What you need to do:
Reproduce word for word the passage of the SimDAP note that begins with the words containing "This specification defines" and ends with "18 May 2008.".

Source extract:
########################################
IVOA

Simulation Data Access Protocol (SimDAP)
Draft

IVOA Note March 2009

This version:
http://www.ivoa.net/Documents/...
Latest version:
http://www.ivoa.net/Documents/latest/...
Previous versions:
http://www.ivoa.net/Documents/...
http://www.ivoa.net/Documents/...
Interest Group:
http://www.ivoa.net/twiki/bin/view/IVOA/IvoaTheory
Author(s):
Claudio Gheller
Gerard Lemson
Rick Wagner

Abstract

This specification defines a protocol for retrieving data coming from numerical simulations from a variety of data repositories through a uniform interface. The interface is meant to be reasonably simple to implement by service providers. Data are selected by a proper search procedure. Once data of interest is identified specific quantities can be selected and sub-samples can be extracted and downloaded. Data is returned in VOTable simulation specific format, with support of external binary file management.

Status of this Document

This is a Note. The first release of this document was 18 May 2008.

This is an IVOA Note expressing suggestions from and opinions of the authors.
########################################
Collected data:
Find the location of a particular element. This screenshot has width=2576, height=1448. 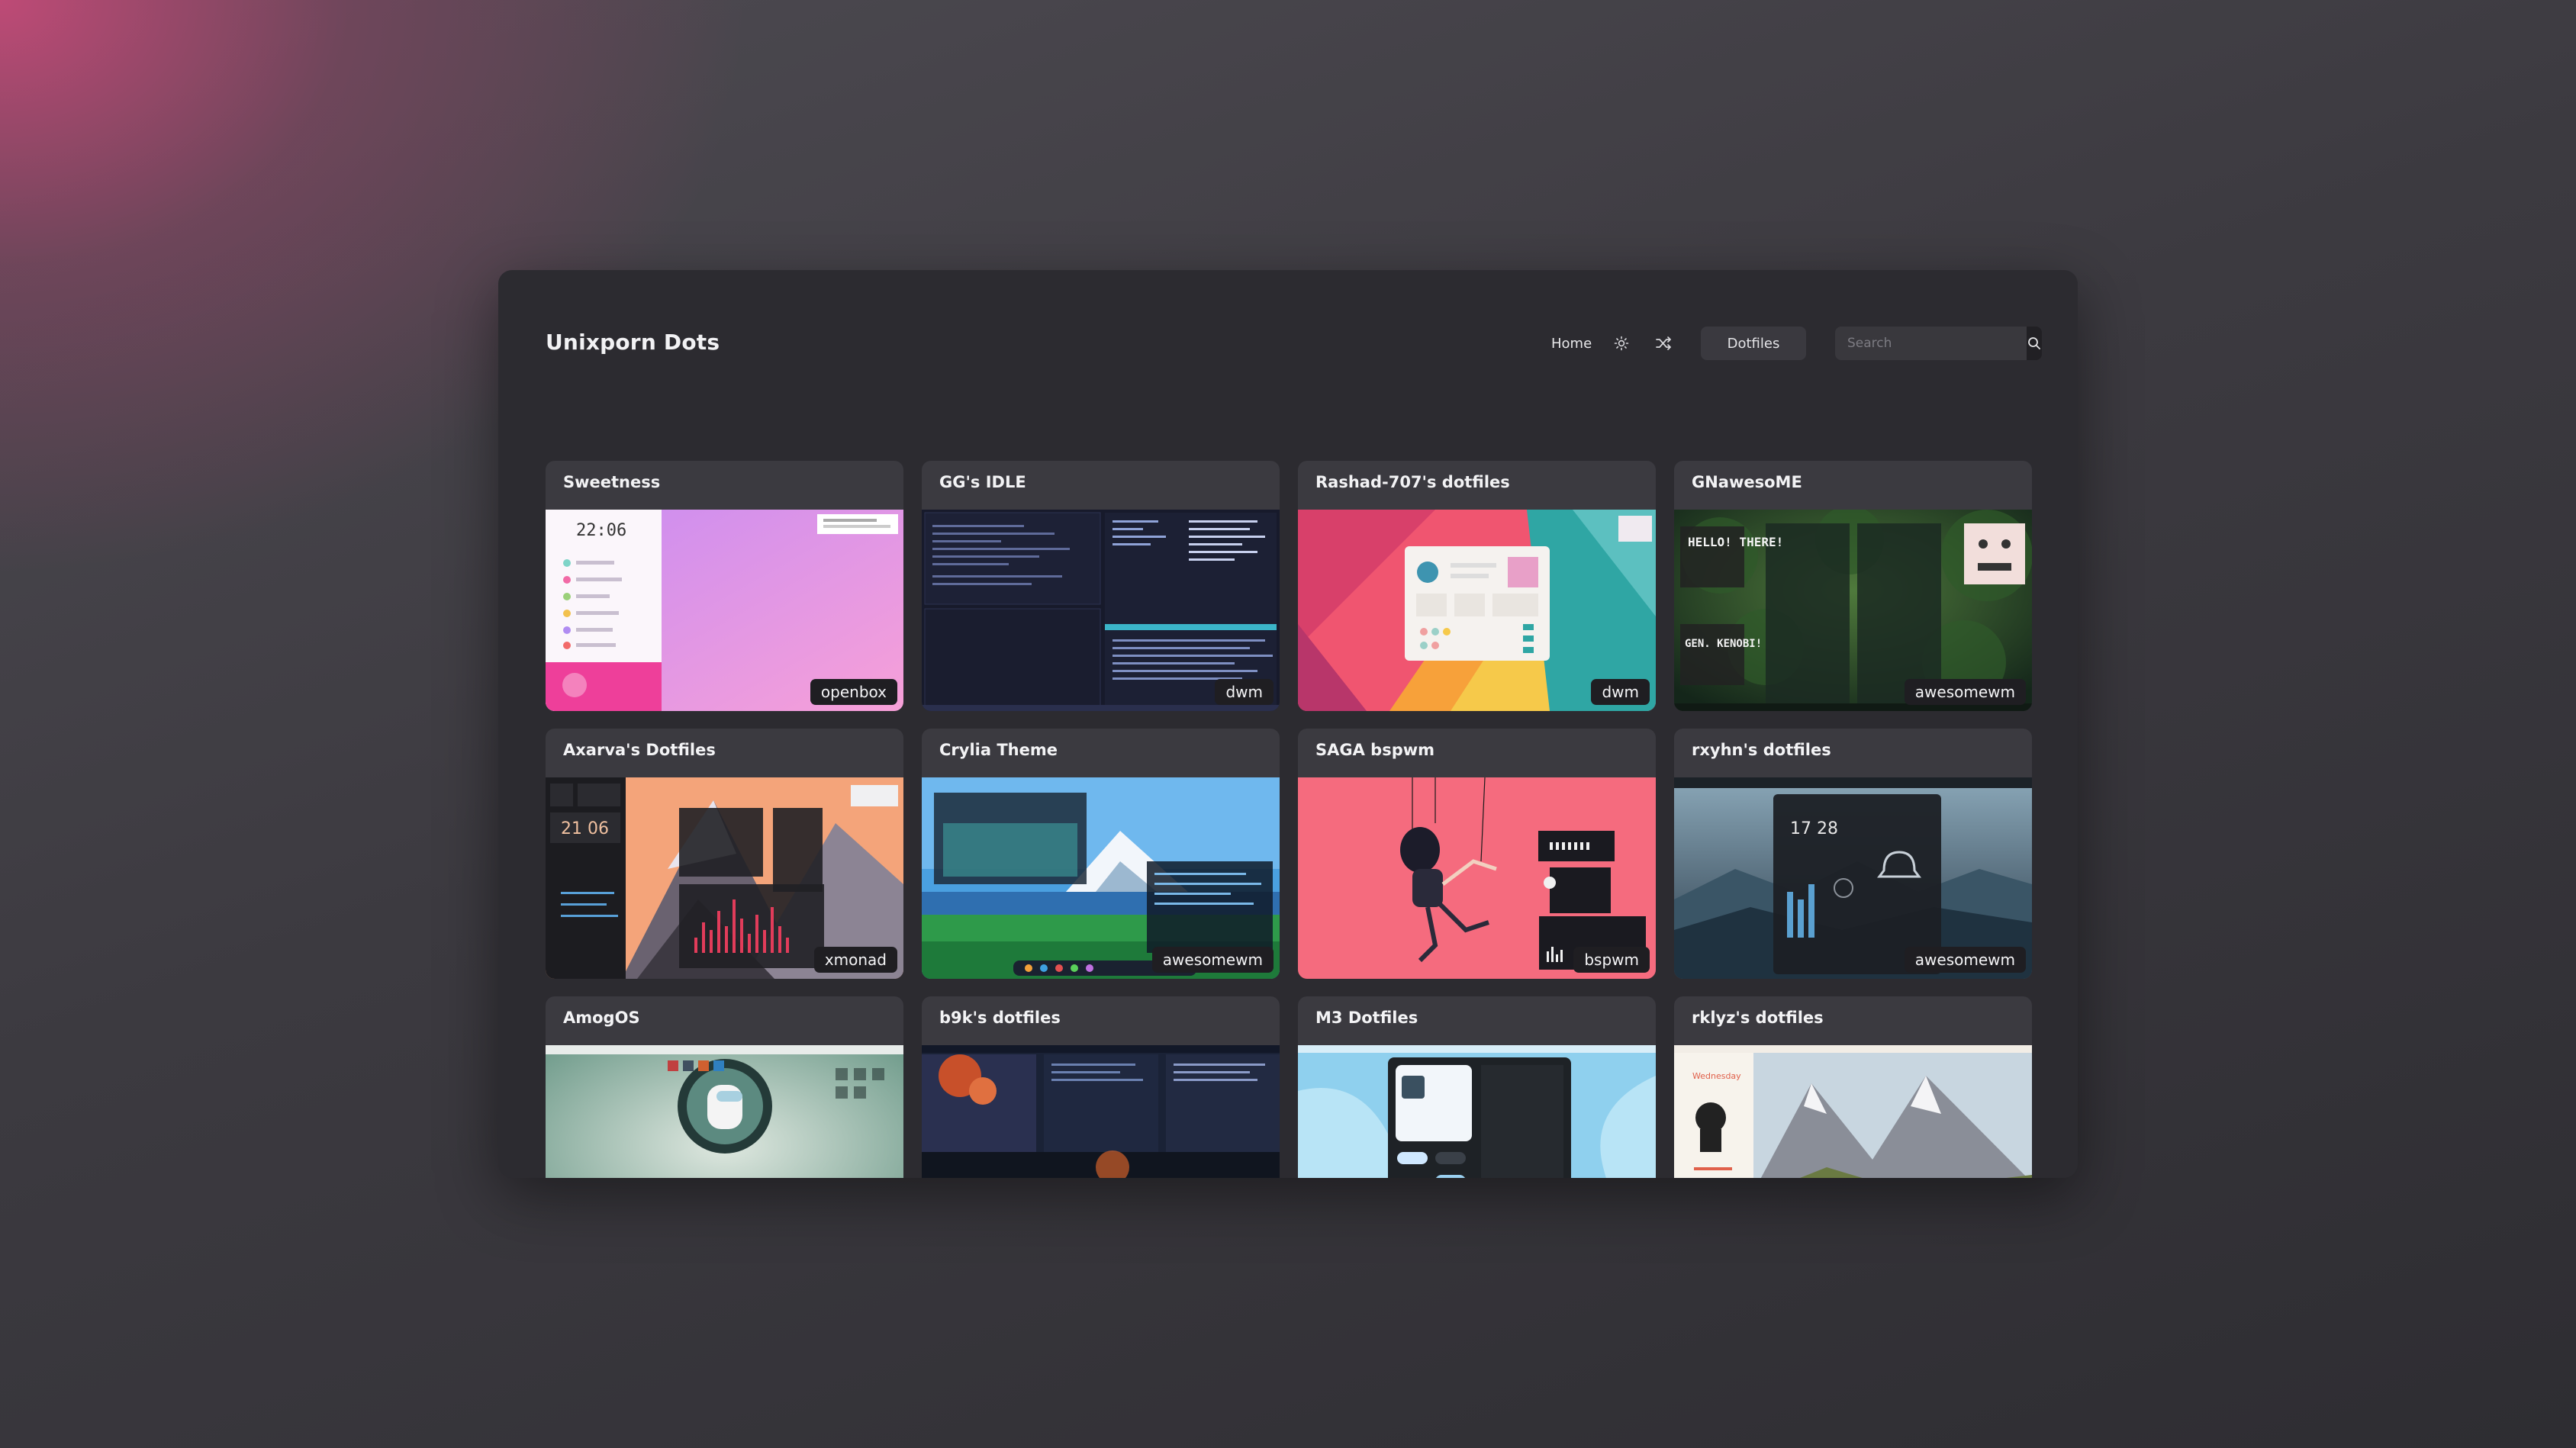

dotfile-card: SAGA bspwm bspwm is located at coordinates (1477, 854).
########################################
Answer to the problem:
This specification defines a protocol for retrieving data coming from numerical simulations from a variety of data repositories through a uniform interface. The interface is meant to be reasonably simple to implement by service providers. Data are selected by a proper search procedure. Once data of interest is identified specific quantities can be selected and sub-samples can be extracted and downloaded. Data is returned in VOTable simulation specific format, with support of external binary file management.

Status of this Document

This is a Note. The first release of this document was 18 May 2008.